La Bête humaine

La Bête humaine (paragraphe n°327)

Chapitre II

Jacques fuyait dans la nuit mélancolique. Il monta au galop le sentier d'une côte, retomba au fond d'un étroit vallon. Des cailloux roulant sous ses pas l'effrayèrent, il se lança à gauche parmi les broussailles, prit un crochet qui le ramena à droite, sur un plateau vide. Brusquement, il dévala, il buta contre la haie du chemin de fer : un train arrivait, grondant, flambant ; et il ne comprit pas d'abord, terrifié. Ah ! oui, tout ce monde qui passait, le continuel flot, tandis que lui agonisait là ! Il repartit, grimpa, descendit encore. Toujours maintenant il rencontrait la voie, au fond de tranchées profondes qui creusaient des abîmes, sur des remblais qui fermaient l'horizon de barricades géantes.
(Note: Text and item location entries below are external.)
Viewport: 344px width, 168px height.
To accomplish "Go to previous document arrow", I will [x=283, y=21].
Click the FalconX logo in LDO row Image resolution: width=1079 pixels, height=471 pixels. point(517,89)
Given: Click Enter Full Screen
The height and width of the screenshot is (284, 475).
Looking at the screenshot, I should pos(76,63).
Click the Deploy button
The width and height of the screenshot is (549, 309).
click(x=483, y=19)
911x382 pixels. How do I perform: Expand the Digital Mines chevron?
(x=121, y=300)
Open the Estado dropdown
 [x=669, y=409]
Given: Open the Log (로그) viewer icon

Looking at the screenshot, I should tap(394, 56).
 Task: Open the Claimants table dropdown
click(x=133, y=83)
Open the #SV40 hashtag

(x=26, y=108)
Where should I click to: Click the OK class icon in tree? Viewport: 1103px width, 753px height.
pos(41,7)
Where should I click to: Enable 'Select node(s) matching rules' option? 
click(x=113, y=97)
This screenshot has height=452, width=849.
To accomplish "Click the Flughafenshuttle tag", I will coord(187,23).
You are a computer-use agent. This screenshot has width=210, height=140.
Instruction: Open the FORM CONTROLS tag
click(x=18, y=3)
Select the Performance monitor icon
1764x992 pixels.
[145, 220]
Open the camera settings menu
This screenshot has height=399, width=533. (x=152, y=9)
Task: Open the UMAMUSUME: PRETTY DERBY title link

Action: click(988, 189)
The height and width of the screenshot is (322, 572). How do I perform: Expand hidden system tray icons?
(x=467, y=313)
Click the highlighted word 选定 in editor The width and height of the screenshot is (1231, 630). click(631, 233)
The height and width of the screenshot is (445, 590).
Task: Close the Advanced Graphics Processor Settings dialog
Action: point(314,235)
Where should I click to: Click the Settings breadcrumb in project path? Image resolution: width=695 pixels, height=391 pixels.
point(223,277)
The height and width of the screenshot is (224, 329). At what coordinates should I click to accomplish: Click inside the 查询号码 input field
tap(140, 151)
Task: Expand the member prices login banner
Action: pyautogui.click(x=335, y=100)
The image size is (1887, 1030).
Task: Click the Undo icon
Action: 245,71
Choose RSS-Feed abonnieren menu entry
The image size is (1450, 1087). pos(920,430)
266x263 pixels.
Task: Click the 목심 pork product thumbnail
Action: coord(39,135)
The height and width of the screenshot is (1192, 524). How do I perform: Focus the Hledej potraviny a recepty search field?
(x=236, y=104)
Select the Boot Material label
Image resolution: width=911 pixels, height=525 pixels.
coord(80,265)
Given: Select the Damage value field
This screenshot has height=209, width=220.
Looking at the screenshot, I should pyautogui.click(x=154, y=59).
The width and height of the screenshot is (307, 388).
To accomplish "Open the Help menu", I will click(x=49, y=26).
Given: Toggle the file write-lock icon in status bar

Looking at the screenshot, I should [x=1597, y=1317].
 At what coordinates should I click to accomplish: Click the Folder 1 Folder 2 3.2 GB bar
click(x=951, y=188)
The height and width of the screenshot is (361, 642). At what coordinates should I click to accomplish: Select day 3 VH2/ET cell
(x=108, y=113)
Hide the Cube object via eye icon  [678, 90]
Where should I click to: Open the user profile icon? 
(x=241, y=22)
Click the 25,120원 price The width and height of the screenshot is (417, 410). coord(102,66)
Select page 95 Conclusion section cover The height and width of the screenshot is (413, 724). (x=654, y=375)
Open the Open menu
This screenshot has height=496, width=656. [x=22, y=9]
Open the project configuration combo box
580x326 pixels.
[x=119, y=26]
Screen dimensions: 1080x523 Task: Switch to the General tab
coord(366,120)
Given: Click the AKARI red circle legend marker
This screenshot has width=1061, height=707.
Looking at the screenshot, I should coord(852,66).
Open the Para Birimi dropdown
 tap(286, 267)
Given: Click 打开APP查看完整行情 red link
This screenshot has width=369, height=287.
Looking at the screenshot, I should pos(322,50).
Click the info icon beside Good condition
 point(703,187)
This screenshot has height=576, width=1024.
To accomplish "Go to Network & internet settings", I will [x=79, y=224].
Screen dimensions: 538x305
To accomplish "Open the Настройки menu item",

Ce pays désert, coupé de monticules, était comme un labyrinthe sans issue, où tournait sa folie, dans la morne désolation des terrains incultes. Et, depuisde longues minutes, il battait les pentes, lorsqu'il aperçut devant lui l'ouverture ronde, la gueule noire du tunnel. Un train montant s'y engouffrait, hurlant et sifflant, laissant, disparu, bu par la terre, une longue secousse dont le sol tremblait.